**SOURCE PASSAGE**

* START *

Capabilities and other protection mechanisms
============================================

Administrivia:
  We have a third TA: Frank Wang.
  Guest lecture on Wednesday (no reading).

What problem are the authors trying to solve?
  Reducing privileges of untrustworthy code in various applications.
  Overall plan:
    Break up an application into smaller components.
    Reduce privileges of components that are most vulnerable to attack.
    Carefully design interfaces so one component can't compromise another.
  Why is this difficult?
    Hard to reduce privileges of code ("sandbox") in traditional Unix system.
    Hard to give sandboxed code some limited access (to files, network, etc).

What sorts of applications might use sandboxing?
  OKWS.
  Programs that deal with network input:
    Put input handling code into sandbox.
  Programs that manipulate data in complex ways:
    (gzip, Chromium, media codecs, browser plugins, ...)
    Put complex (& likely buggy) part into sandbox.
  How about arbitrary programs downloaded from the Internet?
    Slightly different problem: need to isolate unmodified application code.
    One option: programmer writes their application to run inside sandbox.
      Works in some cases: Javascript, Java, Native Client, ...
      Need to standardize on an environment for sandboxed code.
    Another option: impose new security policy on existing code.
      Probably need to preserve all APIs that programmer was using.
      Need to impose checks on existing APIs, in that case.
      Unclear what the policy should be for accessing files, network, etc.
  Applications that want to avoid being tricked into misusing privileges?
    Suppose two Unix users, Alice and Bob, are working on some project.
    Both are in some group G, and project dir allows access by that group.
    Let's say Alice emails someone a file from the project directory.
    Risk: Bob could replace the file with a symlink to Alice's private file.
    Alice's process will implicitly use Alice's ambient privileges to open.
    Can think of this as sandboxing an individual file operation.

What sandboxing plans (mechanisms) are out there (advantages, limitations)?
  OS typically provides some kind of security mechanism ("primitive").
    E.g., user/group IDs in Unix, as we saw in the previous lecture.
    For today, we will look at OS-level security primitives/mechanisms.
    Often a good match when you care about protecting resources the OS manages.

* END *

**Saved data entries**
* START *

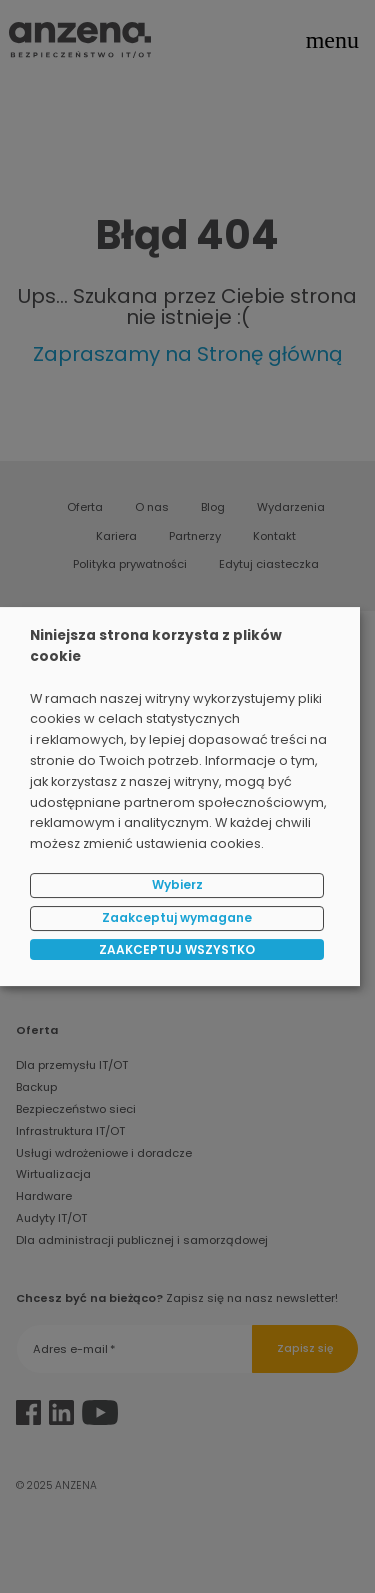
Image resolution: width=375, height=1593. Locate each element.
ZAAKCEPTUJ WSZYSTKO (177, 949)
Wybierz (177, 884)
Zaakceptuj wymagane (177, 917)
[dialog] (180, 797)
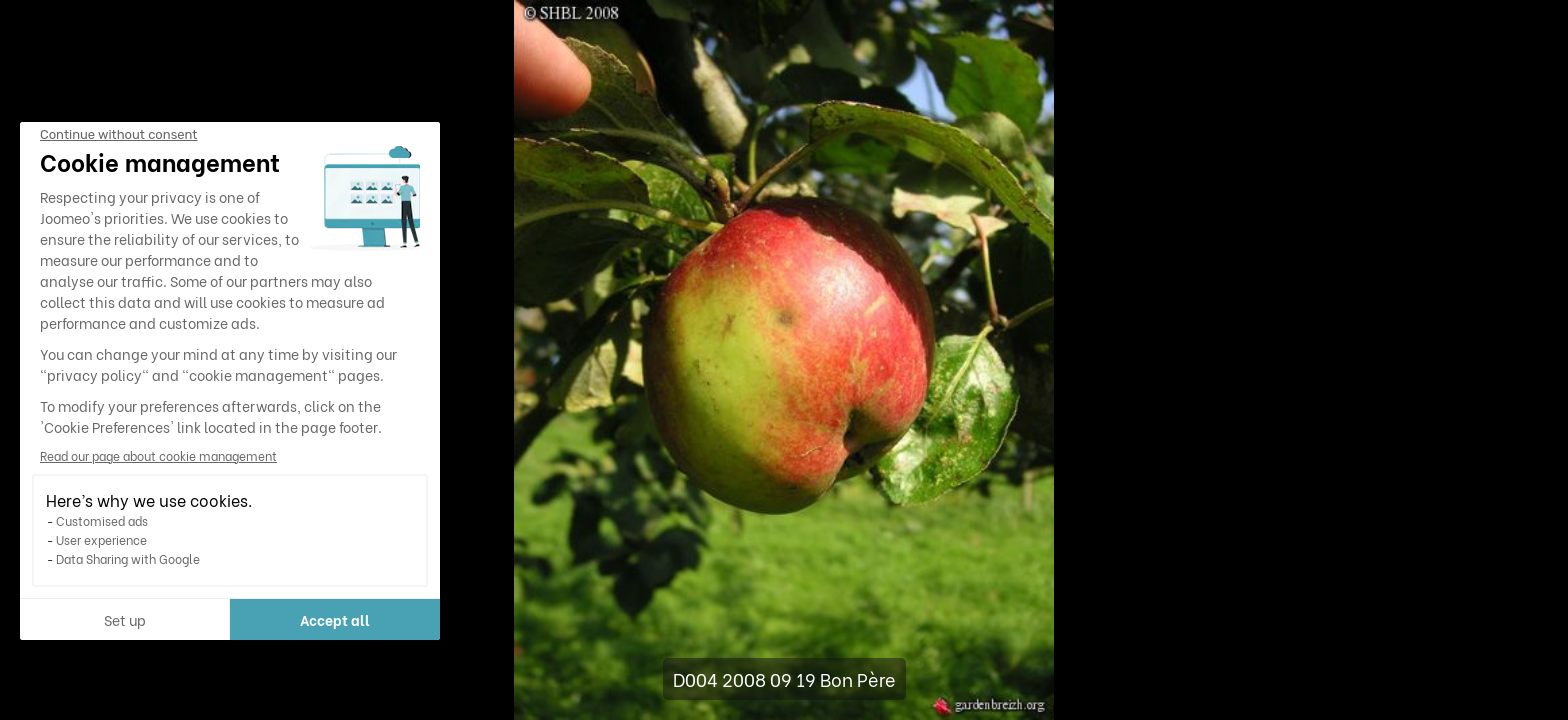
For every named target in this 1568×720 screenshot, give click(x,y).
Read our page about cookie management (158, 455)
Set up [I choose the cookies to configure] (125, 619)
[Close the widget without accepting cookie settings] (118, 135)
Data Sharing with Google (128, 558)
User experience (101, 539)
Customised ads (102, 520)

* END *

**SET PROBLEM 1**
Pull out each line of the records that contains the string "Image".
**SET PROBLEM 2**
Proceed with the notes on capabilities and protection mechanisms, writing what comes after their last line.
The notes on capabilities and protection mechanisms and the records are unrelated material.

**EXERCISE RESULT 1**
Image resolution: width=375, height=1593. Locate each element.

**EXERCISE RESULT 2**
    E.g., files, processes, coarse-grained memory, network interfaces, etc.
  Many OS-level sandboxing mechanisms work at the level of processes.
    Works well for an entire process that can be isolated as a unit.
    Can require re-architecting application to create processes for isolation.
  Other techniques can provide finer-grained isolation (e.g., threads in proc).
    Language-level isolation (e.g., Javascript).
    Binary instrumentation (e.g., Native Client).
    Why would we need these other sandboxing techniques?
      Easier to control access to non-OS / finer-grained objects.
      Or perhaps can sandbox in an OS-independent way.
    OS-level isolation often used in conjunction with finer-grained isolation.
      Finer-grained isolation is often hard to get right (Javascript, NaCl).
      E.g., Native Client uses both a fine-grained sandbox + OS-level sandbox.
    Will look at these in more detail in later lectures.

Plan 0: Virtualize everything (e.g., VMs).
  Run untrustworthy code inside of a virtualized environment.
  Many examples: x86 qemu, FreeBSD jails, Linux LXC, ..
  Almost a different category of mechanism: strict isolation.
  Advantage: sandboxed code inside VM has almost no interactions with outside.
  Advantage: can sandbox unmodified code that's not expecting to be isolated.
  Advantage: some VMs can be started by arbitrary users (e.g., qemu).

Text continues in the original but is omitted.